If $c \neq 0$ then since $b \neq 0$ we take $a = (-c)b^{-1} \mod 5$, where $b^{-1}$ is the multiplicative inverse of $b$ modulo $5$. 
Therefore, in either case, we are done.
Example


*

*Let us continue from $125$. So we have to add $a \times 10^3 + 125$ for some $a$. Here, note that $1000$ leaves the remainder $3 \times 125$ when divided by $5^4 = 625$ so $b = 3$ and $L$ leaves the remainder $1 \times 125$ when divided by $625$, so $c = 1$. So $b^{-1} = 2$(since $2 \times 3 = 1 \mod 5$) and $b^{-1} \times -c = -2  = 3 \mod 5$. Check that $3125$ is a four digit multiple of $625$.

*Next, we want a five digit multiple of $5^5 = 3125$. Here, we have $c = 0$ because $L = 3125$ is a multiple (in fact equal) to $3125$, so we have $a = 5$. Check that $53125$ is a multiple of $3125$.

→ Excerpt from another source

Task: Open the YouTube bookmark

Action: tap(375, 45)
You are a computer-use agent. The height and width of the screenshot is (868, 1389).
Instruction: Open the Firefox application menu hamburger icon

*Next, we want a six digit multiple of $5^6 = 15625$. Here, check that $L =53125$ ,  $c = 2$ and $ b= 2$ as well, so $b^{-1} = 3$ and $3 \times -2 = -6 \equiv 4$ so $453125$ is a multiple of $15625$.
Conclusion
Hence, for all $n$, there exists a multiple of $5^n$ which has exactly $n$ digits, and furthermore consists only of the digits $1,2,3,4,5$ by construction.
Addendum
Maybe the approach might seem a little arbitrary. I actually got the idea from another question I had solved about eight and a half years back (and wrote down the first $21$ terms on the school board!) : Show that there is a multiple of $2^n$ that consists only of the digits $6$ and $7$.
The style of proof there was exactly the same : take such a multiple of $2^n$ and adjoin either a $6$ or $7$ on the left so that things work out for the next power.
Last but not the least, note that the post attached in the comments to the question addresses this question but does not give a proof. Rather, it uses this fact to prove that every number not ending with zero has a multiple with no zero in its representation. In fact, as pointed out, such a number can also be made to consist solely of the digits $1,2,3,4,5,6,7$.